Beachtung der Gegensätze im Land:
Als Pauschalreisender, der sich auf die Touristenzentren beschränkt, werden Sie von den krassen Gegensätzen im Land kaum etwas mitbekommen. Wenn Sie allerdings individuell reisen und auch das dünn besiedelte Inland kennenlernen wollen, sieht die Sache anders aus. In den zentralanatolischen Dörfern und im Osten gibt es Gebiete, in denen völlig andere Gesetze gelten als an der Küste und den Städten. Archaisch anmutende Dorfstrukturen, feste traditionelle Familienverbände und große Frömmigkeit sind dort an der Tagesordnung. Meist werden die Leute sehr nett und hilfsbereit zu Ihnen sein und Ihnen mit einer überwältigenden Gastfreundschaft begegnen.
Aber es wäre vielleicht ratsam, in solchen Dörfern das Miniröckchen im Koffer zu lassen und stattdessen lieber weite, halbwegs elegante Kleidung zu wählen. Sie sollen sich nicht in Sack und Asche hüllen oder verschleiern, ein langes Kleid oder eine leichte lange Sommerhose mit Bluse kann auch schick aussehen und verletzt das Anstandsgefühl der Bevölkerung in diesen Teilen des Landes nicht.
Weiterhin wäre es auch ratsam, auf für die Leute provozierende Gesten wie z.B. Essen und Rauchen in der Öffentlichkeit während des Ramazan´s zu verzichten.

Vermeidung von Reizthemen:
Verzichten Sie als Tourist besser auf Diskussion mit Türken über Reizthemen, wenn Ihnen an einem harmonischen Verlauf des Abends gelegen ist.

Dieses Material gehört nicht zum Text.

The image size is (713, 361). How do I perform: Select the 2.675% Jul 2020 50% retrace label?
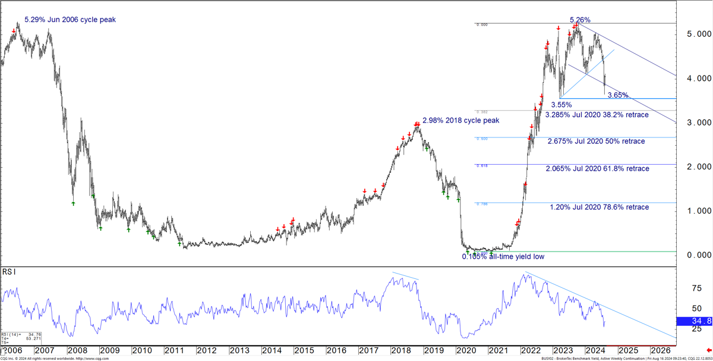click(596, 142)
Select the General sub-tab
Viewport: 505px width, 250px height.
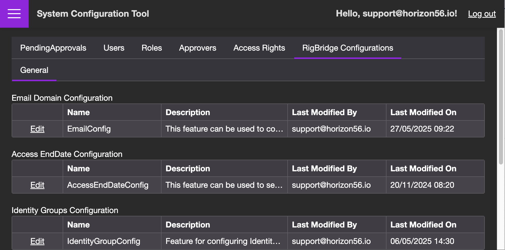34,70
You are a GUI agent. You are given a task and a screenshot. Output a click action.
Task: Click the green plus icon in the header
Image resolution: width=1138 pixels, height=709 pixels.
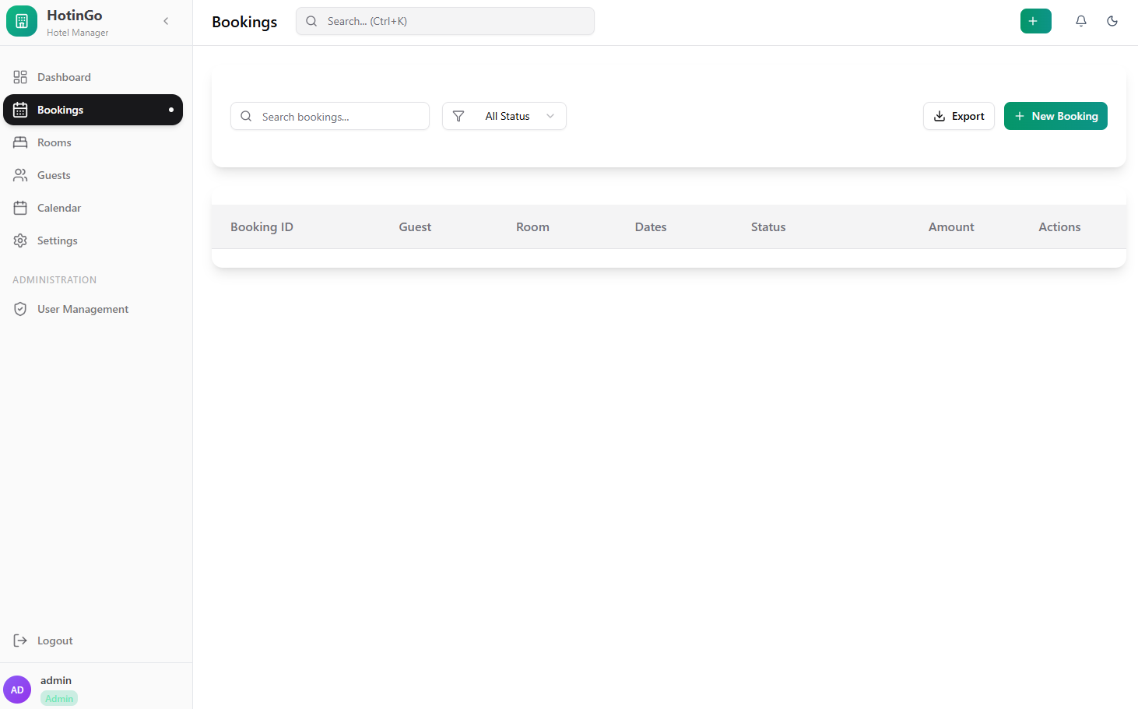1035,21
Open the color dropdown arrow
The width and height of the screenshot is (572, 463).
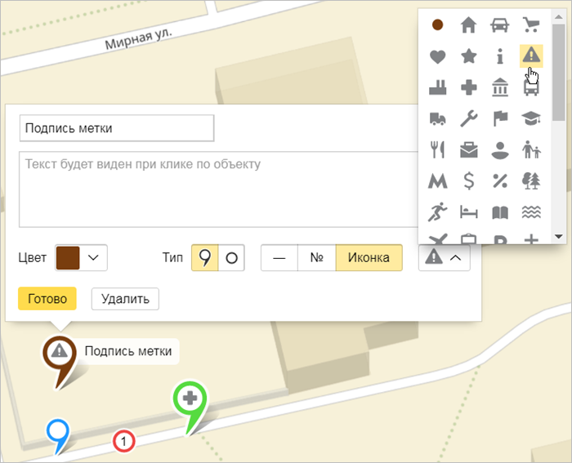[x=94, y=258]
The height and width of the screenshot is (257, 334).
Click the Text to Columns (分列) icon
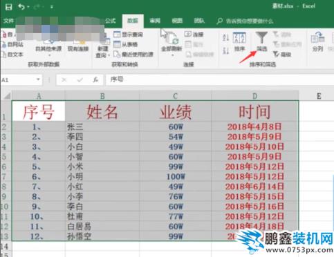tap(318, 38)
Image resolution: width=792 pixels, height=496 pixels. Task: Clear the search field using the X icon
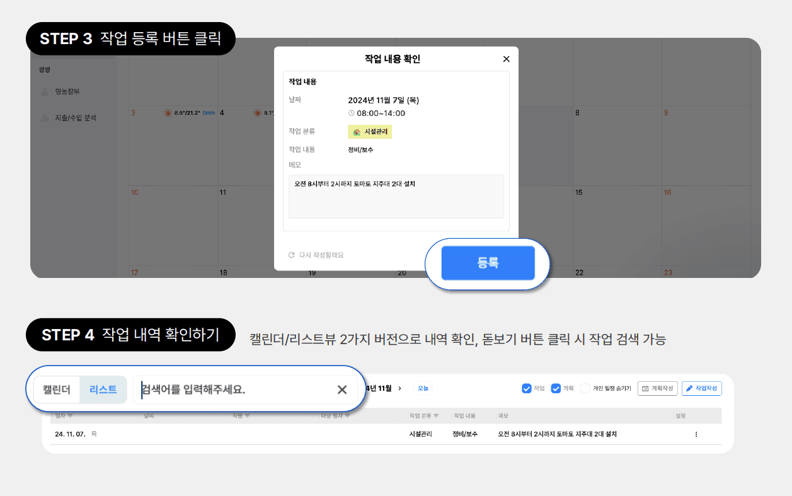343,389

Eines der bedeutendsten Reizthemen ist Atatürk (siehe Rubrik Atatürk). Vielleicht mag Ihnen als Tourist und Europäer die extreme Verehrung dieses Mannes befremdend erscheinen, schon am Flughafen empfängt Sie sein Portrait, jeder größere Ort hat seinen Atatürk - Platz mit entsprechendem Denkmal, allenhalben finden sich Atatürk-Straßen und selbst in Privatwohnungen hängt mitunter ein Konterfei des drahtigen Mannes mit dem entschlossenen Blick aus blauen Augen.

Aber Atatürk ist eine türkische Integrationsfigur, eben "der Vater der
Türken", ohne ihn gäbe es keine Türkei in den heutigen Grenzen, vielmehr wären weite Teile des Landes zwischen den Siegermächten des ersten Weltkrieges verteilt worden, ohne ihn gäbe es keine Republik mit Trennung zwischen Staat und Religion, kurzum, das gesamte Staatsgebilde ist auf seinen Ideen aufgebaut. Über Atatürk diskutiert man nicht, dazu sind seine Errungenschaften für das Land zu übermächtig. Zudem werden Sie als Tourist im Zweifelsfall kaum die entsprechenden vertieften Kenntnisse haben, um überhaupt mitreden zu können (sorry, aber vertiefte Kenntnisse bzgl. dieses Staatsmannes gehören -leider- grundsätzlich nicht zur deutschen Allgemeinbildung).
Ein zweites Reizthema voller Mißverständnisse zwischen Türken und Europäern ist "die Lage der Kurden". Selbstverständlich ist einiges im Argen und es gibt unschuldige Opfer - allerdings auf beiden Seiten. Aber Europäer setzen immer wieder "die Kurden" mit "der PKK" gleich, dies ist eindeutig falsch. Im Land verteilt leben Millionen Kurden völlig normal und unbehelligt, arbeiten und machen Geschäfte sowie distanzieren sich von der PKK als einer terroristischen Vereinigung genauso wie die Türken. Als die PKK im Jahre 1999 Bombendrohungen für Touristengebiete verbreiten ließ, haben sich viele kurdische Geschäftsleute ganz genauso aufgeregt wie ihre türkischen Nachbarn ob des Rückgangs der Touristen. Übrigens ist auch die kurdische Sprache nicht verboten, wie oft fälschlich zu hören ist.